The DuckDB Tool allows DinoAI to explore your DuckDB instance — listing schemas, tables, and columns — so you can query and understand your analytical data directly from the Code IDE without switching contexts.

This tool connects DinoAI to your DuckDB database, enabling it to navigate your data structure, identify available tables, and surface column-level details to inform the SQL and dbt models you're building.

{% hint style="info" %}
Requires a DuckDB connection. Before using this tool, make sure your DuckDB instance is accessible from your Paradime workspace.
{% endhint %}

### Capabilities

The DuckDB Tool exposes three underlying operations:

**`list_all_duckdb_schemas`** lists all schemas in your DuckDB database, excluding system schemas (`information_schema` and `pg_catalog`). Use this to get an overview of the available namespaces in your instance before drilling down into specific tables.

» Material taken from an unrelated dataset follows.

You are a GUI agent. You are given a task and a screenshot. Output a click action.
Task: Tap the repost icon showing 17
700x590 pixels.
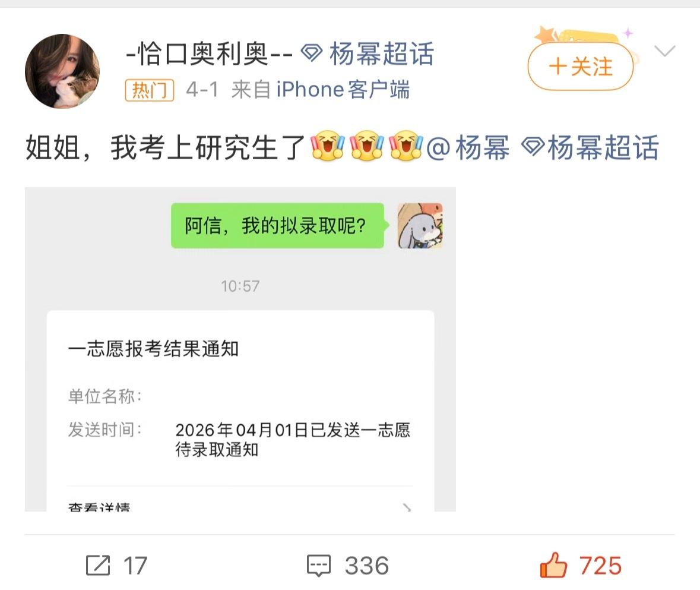(x=98, y=565)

**`list_all_tables_in_duckdb_schema`** lists all tables and views within a given schema. Results include the table name and type, giving you a complete inventory of what's available in each namespace.

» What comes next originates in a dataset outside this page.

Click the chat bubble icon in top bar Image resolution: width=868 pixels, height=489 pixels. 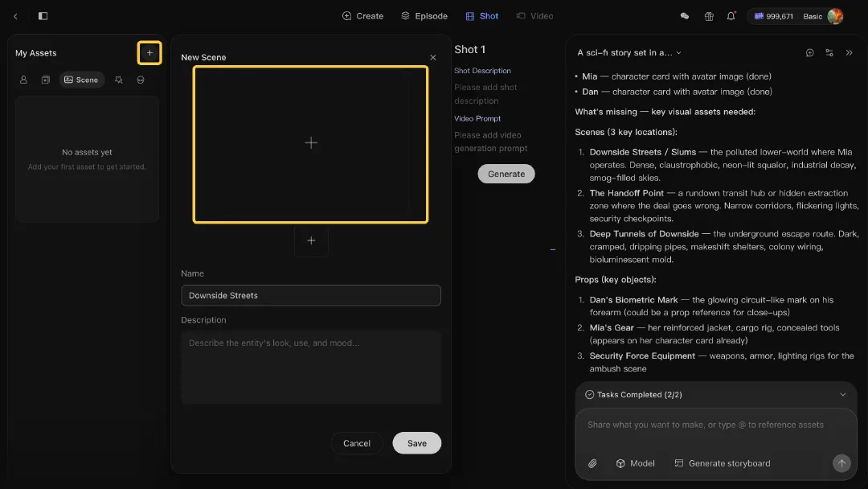pos(685,16)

**`list_all_columns_in_duckdb_table`** fetches full column-level details for a specific table — including column names, data types, and ordinal positions. Use this when you need to understand a table's structure before writing SQL or defining dbt sources.

### Using the DuckDB Tool

1. Open DinoAI in the right panel of the Code IDE
2. Describe what you want to explore — a schema, a table, or a specific column
3. Grant permission when DinoAI asks to access your DuckDB instance
4. Review the results DinoAI surfaces and incorporate them into your workflow

### Example Use Cases

#### Exploring Available Schemas

**Prompt**

```
What schemas are available in my DuckDB instance?
```

**Result:** DinoAI lists all non-system schemas in your DuckDB database, giving you an at-a-glance overview of your data namespaces so you can decide where to look next.

***

#### Discovering Tables in a Schema

**Prompt**

```
What tables are available in the analytics schema?
```

**Result:** DinoAI queries the `analytics` schema and returns a list of all tables and views with their types, so you can identify the right table for your query or model.

***

#### Understanding a Table's Structure

**Prompt**

```
What columns does the orders table in the analytics schema have?
```

**Result:** DinoAI fetches the full column list for `analytics.orders`, including data types and positions, giving you the schema context to write accurate SQL or define a dbt source without leaving the IDE.

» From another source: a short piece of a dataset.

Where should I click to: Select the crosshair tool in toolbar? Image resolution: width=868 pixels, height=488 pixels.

### Working with Other Tools

The DuckDB Tool works well alongside DinoAI's other capabilities to support your full development workflow:

* Combine with the **Terminal Tool** to run dbt commands or SQL queries against the tables DinoAI discovers
* Use alongside the **Data Warehouse Tools** for cross-warehouse exploration when your stack includes both DuckDB and a cloud warehouse
* Pair with **Git Lite** to commit generated models and source definitions after exploring your DuckDB structure

### Best Practices

**Start broad, then drill down** — Use `list_all_duckdb_schemas` first to orient yourself, then move to tables and columns. This keeps DinoAI's context focused and responses accurate.

**Provide exact schema and table names** — If you already know the schema, include it in your prompt. This avoids unnecessary round-trips and keeps the conversation efficient.

**Verify column types before writing SQL** — Always check data types when writing transformations, especially for date, timestamp, or JSON columns, which behave differently across DuckDB versions.

**Use results to define dbt sources** — Column-level output from DinoAI can be directly incorporated into `schema.yml` source definitions, saving manual lookup time.